━━━ Material shown

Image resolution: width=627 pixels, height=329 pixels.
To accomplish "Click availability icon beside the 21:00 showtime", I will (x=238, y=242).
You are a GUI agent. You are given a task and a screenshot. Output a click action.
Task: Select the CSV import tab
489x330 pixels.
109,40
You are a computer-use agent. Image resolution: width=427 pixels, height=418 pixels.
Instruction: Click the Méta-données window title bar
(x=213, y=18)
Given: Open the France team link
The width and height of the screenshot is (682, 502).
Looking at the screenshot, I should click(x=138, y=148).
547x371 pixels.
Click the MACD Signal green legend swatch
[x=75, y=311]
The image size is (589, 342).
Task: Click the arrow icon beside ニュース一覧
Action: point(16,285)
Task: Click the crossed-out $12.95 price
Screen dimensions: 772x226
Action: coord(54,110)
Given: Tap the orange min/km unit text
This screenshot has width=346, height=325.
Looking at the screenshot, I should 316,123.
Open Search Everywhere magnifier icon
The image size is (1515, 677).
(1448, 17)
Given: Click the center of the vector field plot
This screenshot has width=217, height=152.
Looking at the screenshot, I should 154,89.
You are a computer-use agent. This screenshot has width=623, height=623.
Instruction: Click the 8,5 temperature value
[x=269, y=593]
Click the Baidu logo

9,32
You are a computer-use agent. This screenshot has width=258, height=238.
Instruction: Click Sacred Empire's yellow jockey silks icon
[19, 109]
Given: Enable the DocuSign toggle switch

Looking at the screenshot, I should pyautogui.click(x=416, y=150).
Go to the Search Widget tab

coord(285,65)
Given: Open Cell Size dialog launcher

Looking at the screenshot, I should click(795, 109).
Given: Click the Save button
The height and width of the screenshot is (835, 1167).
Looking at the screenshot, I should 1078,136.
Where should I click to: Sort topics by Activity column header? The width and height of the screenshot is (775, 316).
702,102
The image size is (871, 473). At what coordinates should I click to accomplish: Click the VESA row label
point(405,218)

━━━━━━

**Task item**
Please output the complete set of records above without any alteration.

**Your response**
Image resolution: width=627 pixels, height=329 pixels.
To accomplish "Click availability icon beside the 21:00 showtime", I will (x=238, y=242).
You are a GUI agent. You are given a task and a screenshot. Output a click action.
Task: Select the CSV import tab
489x330 pixels.
109,40
You are a computer-use agent. Image resolution: width=427 pixels, height=418 pixels.
Instruction: Click the Méta-données window title bar
(x=213, y=18)
Given: Open the France team link
The width and height of the screenshot is (682, 502).
Looking at the screenshot, I should click(x=138, y=148).
547x371 pixels.
Click the MACD Signal green legend swatch
[x=75, y=311]
The image size is (589, 342).
Task: Click the arrow icon beside ニュース一覧
Action: point(16,285)
Task: Click the crossed-out $12.95 price
Screen dimensions: 772x226
Action: coord(54,110)
Given: Tap the orange min/km unit text
This screenshot has width=346, height=325.
Looking at the screenshot, I should 316,123.
Open Search Everywhere magnifier icon
The image size is (1515, 677).
(1448, 17)
Given: Click the center of the vector field plot
This screenshot has width=217, height=152.
Looking at the screenshot, I should 154,89.
You are a computer-use agent. This screenshot has width=623, height=623.
Instruction: Click the 8,5 temperature value
[x=269, y=593]
Click the Baidu logo

9,32
You are a computer-use agent. This screenshot has width=258, height=238.
Instruction: Click Sacred Empire's yellow jockey silks icon
[19, 109]
Given: Enable the DocuSign toggle switch

Looking at the screenshot, I should pyautogui.click(x=416, y=150).
Go to the Search Widget tab

coord(285,65)
Given: Open Cell Size dialog launcher

Looking at the screenshot, I should click(795, 109).
Given: Click the Save button
The height and width of the screenshot is (835, 1167).
Looking at the screenshot, I should 1078,136.
Where should I click to: Sort topics by Activity column header? The width and height of the screenshot is (775, 316).
702,102
The image size is (871, 473). At what coordinates should I click to accomplish: Click the VESA row label
point(405,218)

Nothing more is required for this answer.